Baobab or Adansonia digitata (Adansonia digitata) – a tree from the genus Adansonia of the family of the Malvovian class of dicotyledons. Most characteristic of African savannahs.
One of the thickest trees – the trunk circumference reaches 25 m, height 18-25 m. Leaves palchatosyllous, falling in the heat; flowers large (up to 20 cm across), white; fruits long, like huge cucumbers, develop during the hot season.
Baobab lives up to 4-5 thousand years. From the bark it is extracted fibers, going to the manufacture of rope, rough fabrics. Fruits contain soft juicy edible flesh.
Other species of the genus Adansonia (total 10) are common in Africa, Madagascar and Northern Australia, but none of these species reach the size of the baobab.
The name baobab was given in honor of the French botanist Michel Adanson, who was engaged in the 18th century research of Africa. Baobab is the national symbol of Madagascar.
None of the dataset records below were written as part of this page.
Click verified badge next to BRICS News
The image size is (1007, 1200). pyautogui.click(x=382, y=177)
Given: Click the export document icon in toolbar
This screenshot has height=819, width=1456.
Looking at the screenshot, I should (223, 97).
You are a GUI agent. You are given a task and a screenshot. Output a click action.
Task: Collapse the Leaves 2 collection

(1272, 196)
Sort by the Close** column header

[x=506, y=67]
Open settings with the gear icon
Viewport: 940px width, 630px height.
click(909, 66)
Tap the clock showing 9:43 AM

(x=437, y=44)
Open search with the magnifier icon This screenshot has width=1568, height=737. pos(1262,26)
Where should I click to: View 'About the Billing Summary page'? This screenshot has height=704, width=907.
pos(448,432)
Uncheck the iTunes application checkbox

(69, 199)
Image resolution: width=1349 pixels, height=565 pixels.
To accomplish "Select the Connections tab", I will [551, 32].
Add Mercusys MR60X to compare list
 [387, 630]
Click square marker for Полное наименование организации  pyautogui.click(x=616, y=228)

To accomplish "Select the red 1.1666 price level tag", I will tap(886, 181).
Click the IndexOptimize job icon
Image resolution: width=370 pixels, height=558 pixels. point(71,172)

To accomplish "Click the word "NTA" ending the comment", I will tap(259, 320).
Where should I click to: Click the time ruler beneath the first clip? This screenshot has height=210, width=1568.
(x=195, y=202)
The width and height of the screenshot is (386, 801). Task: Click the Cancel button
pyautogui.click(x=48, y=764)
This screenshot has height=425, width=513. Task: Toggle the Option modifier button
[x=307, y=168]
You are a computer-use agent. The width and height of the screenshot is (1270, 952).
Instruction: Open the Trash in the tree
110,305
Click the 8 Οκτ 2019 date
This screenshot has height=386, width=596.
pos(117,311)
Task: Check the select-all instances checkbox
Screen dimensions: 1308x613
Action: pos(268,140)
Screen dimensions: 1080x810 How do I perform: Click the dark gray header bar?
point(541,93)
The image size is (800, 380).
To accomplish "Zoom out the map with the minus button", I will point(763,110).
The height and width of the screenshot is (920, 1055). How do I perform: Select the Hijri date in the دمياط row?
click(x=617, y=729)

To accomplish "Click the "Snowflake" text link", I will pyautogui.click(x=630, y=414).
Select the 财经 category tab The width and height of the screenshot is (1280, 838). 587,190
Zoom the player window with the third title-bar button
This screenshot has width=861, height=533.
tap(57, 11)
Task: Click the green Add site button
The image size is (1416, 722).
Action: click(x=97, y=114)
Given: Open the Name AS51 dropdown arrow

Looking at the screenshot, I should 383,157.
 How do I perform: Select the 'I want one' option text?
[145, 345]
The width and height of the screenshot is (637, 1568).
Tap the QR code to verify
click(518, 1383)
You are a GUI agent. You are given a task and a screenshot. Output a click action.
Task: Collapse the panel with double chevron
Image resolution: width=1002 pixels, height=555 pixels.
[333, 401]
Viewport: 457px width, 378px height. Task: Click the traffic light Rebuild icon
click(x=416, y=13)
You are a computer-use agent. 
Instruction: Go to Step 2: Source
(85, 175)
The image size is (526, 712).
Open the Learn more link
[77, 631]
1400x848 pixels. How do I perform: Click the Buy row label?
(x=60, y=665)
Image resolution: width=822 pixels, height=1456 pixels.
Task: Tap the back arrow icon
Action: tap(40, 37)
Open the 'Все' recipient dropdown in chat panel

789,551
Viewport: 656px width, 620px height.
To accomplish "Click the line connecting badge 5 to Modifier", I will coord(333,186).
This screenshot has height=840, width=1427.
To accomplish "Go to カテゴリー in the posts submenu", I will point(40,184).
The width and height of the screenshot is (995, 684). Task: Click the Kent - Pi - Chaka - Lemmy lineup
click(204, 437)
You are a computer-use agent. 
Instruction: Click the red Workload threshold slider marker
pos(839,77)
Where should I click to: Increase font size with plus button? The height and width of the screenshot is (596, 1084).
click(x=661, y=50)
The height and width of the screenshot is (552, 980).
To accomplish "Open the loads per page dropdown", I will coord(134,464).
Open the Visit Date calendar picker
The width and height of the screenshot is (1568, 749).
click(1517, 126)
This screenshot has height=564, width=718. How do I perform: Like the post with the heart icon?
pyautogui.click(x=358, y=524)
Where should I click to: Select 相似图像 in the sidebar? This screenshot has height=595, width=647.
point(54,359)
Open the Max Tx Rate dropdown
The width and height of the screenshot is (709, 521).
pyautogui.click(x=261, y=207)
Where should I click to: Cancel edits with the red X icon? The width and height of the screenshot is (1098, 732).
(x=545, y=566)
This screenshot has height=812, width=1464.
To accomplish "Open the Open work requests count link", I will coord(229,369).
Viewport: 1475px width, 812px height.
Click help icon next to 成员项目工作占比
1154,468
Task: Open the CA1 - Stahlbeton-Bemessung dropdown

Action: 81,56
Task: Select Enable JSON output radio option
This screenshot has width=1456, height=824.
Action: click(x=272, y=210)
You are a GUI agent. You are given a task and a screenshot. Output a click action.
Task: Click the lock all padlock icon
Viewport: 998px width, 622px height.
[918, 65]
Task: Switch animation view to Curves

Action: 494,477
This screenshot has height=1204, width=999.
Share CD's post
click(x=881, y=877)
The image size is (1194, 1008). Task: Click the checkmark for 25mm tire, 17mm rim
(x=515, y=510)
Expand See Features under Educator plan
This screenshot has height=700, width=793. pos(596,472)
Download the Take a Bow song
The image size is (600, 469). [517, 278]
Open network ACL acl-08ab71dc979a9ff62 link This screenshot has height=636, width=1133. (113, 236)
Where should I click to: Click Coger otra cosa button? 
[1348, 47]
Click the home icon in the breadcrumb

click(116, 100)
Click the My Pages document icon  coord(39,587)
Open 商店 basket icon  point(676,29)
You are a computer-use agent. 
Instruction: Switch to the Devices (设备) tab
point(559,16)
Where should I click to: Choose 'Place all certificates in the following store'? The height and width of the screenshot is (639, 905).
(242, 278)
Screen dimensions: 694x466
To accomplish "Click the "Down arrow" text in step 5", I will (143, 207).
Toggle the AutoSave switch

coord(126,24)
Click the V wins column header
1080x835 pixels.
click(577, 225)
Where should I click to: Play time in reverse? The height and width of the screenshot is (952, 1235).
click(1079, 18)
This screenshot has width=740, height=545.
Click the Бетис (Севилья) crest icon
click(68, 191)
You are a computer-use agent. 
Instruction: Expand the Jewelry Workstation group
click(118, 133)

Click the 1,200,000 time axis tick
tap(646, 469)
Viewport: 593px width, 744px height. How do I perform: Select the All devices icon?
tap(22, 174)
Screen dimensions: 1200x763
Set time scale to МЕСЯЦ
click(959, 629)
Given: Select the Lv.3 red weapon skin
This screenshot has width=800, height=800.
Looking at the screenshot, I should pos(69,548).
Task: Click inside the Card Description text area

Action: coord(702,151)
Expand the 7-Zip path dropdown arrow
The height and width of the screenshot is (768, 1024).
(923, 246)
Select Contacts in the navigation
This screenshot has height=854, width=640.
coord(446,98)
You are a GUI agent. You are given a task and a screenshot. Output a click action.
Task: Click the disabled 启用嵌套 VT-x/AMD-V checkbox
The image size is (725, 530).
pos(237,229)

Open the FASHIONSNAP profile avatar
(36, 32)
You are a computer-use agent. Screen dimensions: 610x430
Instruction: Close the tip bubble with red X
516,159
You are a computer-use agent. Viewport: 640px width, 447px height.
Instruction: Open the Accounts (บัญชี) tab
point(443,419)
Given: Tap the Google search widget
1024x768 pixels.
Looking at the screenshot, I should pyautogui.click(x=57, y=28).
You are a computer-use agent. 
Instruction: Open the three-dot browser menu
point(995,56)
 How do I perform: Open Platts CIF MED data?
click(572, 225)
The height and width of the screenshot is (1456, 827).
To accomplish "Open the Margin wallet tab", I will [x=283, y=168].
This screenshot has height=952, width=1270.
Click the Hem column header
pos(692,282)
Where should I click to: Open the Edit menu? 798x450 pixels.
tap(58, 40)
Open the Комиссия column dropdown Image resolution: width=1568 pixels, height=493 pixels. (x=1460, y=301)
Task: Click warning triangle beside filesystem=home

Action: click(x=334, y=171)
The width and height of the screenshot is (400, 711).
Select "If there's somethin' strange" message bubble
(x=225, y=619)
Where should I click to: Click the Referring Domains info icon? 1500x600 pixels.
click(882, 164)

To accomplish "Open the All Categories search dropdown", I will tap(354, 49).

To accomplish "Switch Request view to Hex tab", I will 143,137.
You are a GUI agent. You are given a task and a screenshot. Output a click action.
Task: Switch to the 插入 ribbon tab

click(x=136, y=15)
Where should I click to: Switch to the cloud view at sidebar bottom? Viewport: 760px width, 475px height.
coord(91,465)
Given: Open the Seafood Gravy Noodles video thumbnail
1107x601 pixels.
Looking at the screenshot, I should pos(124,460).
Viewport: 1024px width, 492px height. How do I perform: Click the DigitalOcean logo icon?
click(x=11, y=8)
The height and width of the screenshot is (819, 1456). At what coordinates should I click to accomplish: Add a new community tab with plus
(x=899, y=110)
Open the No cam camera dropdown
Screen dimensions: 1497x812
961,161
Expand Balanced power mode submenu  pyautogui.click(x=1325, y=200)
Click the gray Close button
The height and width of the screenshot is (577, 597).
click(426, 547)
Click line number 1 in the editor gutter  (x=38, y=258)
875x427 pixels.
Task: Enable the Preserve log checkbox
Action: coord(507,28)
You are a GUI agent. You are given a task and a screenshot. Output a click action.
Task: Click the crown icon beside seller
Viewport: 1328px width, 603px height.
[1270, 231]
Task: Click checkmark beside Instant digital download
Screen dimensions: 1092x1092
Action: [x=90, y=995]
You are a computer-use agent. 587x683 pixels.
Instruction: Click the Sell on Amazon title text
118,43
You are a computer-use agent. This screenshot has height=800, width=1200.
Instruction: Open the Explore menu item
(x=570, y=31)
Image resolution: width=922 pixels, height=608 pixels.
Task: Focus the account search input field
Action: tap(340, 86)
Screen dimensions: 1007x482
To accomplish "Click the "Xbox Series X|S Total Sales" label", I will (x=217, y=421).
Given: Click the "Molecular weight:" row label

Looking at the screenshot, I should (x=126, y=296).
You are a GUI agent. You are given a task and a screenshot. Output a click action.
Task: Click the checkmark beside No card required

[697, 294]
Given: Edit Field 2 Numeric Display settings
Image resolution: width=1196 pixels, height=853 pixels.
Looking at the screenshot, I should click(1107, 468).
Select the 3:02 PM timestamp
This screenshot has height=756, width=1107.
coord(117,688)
Baobab, like an African tree, is dry.
On the contrary, just because the baobab grows in arid terrain, it was forced to adapt to this area: the tree absorbs water in the rainy season as a huge sponge (which explains their incredible thickness), and does not allow this water to evaporate already thick, to 10 centimeters, soft outside and strong enough inside, bark of the baobab.
Baobab pollinate … bats.
White flowers from the globular buds of the baobab usually appear closer to the night, spreading around them a rather pleasant aroma, which invariably attracts bats known as palm fishers. Overnight, mice do their pollinating work, after which the flowers wilt, start to smell disgusting and finally fall off.
Baobabs are capable of living for thousands of years.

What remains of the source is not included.